(Records from a data source)

—————

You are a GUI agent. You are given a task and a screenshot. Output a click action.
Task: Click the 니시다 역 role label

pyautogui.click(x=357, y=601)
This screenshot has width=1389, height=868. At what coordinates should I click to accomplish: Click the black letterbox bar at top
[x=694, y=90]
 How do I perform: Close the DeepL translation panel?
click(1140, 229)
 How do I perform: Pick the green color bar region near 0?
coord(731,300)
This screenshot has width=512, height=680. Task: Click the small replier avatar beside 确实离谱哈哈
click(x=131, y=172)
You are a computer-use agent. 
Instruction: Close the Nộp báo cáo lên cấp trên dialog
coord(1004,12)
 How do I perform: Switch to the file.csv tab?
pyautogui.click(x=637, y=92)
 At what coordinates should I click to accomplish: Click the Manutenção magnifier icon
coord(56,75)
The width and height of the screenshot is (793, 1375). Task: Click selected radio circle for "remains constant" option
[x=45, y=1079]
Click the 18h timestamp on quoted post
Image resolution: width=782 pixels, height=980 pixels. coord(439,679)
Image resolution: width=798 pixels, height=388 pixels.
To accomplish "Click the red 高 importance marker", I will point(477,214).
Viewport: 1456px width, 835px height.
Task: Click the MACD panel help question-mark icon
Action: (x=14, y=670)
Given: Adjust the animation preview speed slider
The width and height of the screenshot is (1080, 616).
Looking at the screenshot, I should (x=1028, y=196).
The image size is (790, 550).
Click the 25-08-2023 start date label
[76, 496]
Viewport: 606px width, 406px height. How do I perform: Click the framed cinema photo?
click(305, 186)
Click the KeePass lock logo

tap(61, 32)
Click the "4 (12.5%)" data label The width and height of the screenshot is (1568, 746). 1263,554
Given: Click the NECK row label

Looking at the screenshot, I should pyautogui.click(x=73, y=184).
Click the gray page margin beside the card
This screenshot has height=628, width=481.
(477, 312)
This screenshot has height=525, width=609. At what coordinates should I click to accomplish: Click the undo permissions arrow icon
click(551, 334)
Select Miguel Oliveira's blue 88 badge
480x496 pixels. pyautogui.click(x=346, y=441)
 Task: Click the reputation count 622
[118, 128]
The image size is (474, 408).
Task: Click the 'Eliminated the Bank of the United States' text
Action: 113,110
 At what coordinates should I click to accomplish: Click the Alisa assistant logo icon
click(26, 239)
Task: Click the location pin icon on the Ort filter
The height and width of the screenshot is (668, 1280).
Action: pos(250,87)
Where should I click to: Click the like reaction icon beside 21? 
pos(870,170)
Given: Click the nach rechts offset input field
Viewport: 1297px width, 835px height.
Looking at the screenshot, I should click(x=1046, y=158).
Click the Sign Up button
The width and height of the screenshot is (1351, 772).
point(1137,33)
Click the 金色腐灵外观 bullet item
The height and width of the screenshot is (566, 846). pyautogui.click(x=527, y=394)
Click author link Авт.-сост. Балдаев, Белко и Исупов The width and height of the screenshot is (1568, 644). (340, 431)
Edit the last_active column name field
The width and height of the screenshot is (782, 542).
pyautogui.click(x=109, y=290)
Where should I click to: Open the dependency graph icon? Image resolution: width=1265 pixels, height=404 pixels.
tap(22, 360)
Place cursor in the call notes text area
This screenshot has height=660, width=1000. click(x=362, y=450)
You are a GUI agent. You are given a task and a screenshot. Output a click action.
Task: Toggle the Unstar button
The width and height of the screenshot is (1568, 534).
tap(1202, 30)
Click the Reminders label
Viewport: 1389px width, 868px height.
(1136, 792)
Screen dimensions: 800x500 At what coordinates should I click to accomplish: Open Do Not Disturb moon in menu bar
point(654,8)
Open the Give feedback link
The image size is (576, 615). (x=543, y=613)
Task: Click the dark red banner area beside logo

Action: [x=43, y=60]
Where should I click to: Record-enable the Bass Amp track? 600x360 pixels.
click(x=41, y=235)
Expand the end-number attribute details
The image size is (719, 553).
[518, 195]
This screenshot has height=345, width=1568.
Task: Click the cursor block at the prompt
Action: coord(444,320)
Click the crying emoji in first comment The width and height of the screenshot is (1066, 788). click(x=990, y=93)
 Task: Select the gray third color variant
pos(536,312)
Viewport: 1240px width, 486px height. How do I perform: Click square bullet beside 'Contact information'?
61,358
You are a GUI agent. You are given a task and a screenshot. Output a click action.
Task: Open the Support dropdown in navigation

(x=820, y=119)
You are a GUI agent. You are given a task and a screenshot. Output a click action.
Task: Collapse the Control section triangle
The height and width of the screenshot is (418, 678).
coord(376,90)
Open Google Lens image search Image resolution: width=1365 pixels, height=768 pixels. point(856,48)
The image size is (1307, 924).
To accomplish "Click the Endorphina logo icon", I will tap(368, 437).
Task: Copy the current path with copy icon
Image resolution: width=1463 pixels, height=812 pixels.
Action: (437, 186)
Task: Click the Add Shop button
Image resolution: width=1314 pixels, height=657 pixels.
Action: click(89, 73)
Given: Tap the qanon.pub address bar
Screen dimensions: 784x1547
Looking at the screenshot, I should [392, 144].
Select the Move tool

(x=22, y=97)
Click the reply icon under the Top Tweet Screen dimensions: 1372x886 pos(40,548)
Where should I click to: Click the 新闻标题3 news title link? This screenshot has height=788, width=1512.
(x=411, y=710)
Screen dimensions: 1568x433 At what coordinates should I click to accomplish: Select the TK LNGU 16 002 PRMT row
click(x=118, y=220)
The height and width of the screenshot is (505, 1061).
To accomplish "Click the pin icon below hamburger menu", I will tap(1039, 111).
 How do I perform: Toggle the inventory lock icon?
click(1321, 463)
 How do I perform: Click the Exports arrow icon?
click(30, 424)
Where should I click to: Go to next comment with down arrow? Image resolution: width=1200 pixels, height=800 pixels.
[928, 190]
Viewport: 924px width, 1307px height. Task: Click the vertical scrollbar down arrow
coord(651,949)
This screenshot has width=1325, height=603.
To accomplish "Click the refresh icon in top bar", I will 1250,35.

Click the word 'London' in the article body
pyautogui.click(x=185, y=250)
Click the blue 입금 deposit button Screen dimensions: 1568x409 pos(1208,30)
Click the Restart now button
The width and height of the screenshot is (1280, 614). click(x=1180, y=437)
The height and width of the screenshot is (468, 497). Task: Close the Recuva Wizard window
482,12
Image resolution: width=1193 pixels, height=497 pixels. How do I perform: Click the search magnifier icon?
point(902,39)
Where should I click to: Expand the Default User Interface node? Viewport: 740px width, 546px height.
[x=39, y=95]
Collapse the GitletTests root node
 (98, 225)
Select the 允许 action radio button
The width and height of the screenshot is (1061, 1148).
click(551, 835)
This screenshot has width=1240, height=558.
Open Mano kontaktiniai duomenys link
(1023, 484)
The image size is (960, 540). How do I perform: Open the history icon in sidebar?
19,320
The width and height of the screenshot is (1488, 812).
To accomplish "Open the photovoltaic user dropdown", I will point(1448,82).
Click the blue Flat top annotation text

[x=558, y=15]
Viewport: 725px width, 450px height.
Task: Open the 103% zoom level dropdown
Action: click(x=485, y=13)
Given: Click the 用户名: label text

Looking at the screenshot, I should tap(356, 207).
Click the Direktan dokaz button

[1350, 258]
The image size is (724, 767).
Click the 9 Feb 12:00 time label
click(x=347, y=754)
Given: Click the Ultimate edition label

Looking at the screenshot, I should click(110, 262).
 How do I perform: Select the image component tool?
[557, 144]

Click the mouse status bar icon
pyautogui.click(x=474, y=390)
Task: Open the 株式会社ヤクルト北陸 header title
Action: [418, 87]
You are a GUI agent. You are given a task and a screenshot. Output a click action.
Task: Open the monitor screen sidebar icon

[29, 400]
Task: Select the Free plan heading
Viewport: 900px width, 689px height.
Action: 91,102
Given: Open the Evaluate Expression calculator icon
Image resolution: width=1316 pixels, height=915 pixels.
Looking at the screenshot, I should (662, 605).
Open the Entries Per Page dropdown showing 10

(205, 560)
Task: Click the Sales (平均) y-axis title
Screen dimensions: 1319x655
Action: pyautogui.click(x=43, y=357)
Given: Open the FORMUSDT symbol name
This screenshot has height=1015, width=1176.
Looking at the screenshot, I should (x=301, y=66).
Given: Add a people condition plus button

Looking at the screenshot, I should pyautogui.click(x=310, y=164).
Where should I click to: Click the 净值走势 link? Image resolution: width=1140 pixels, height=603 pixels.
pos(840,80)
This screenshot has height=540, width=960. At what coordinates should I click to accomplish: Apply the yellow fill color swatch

—————

WHAT IS EXPECTED: Your answer should consist of each line above in which "name" appears.

EXERCISE SOLUTION:
Edit the last_active column name field
Given: Open the FORMUSDT symbol name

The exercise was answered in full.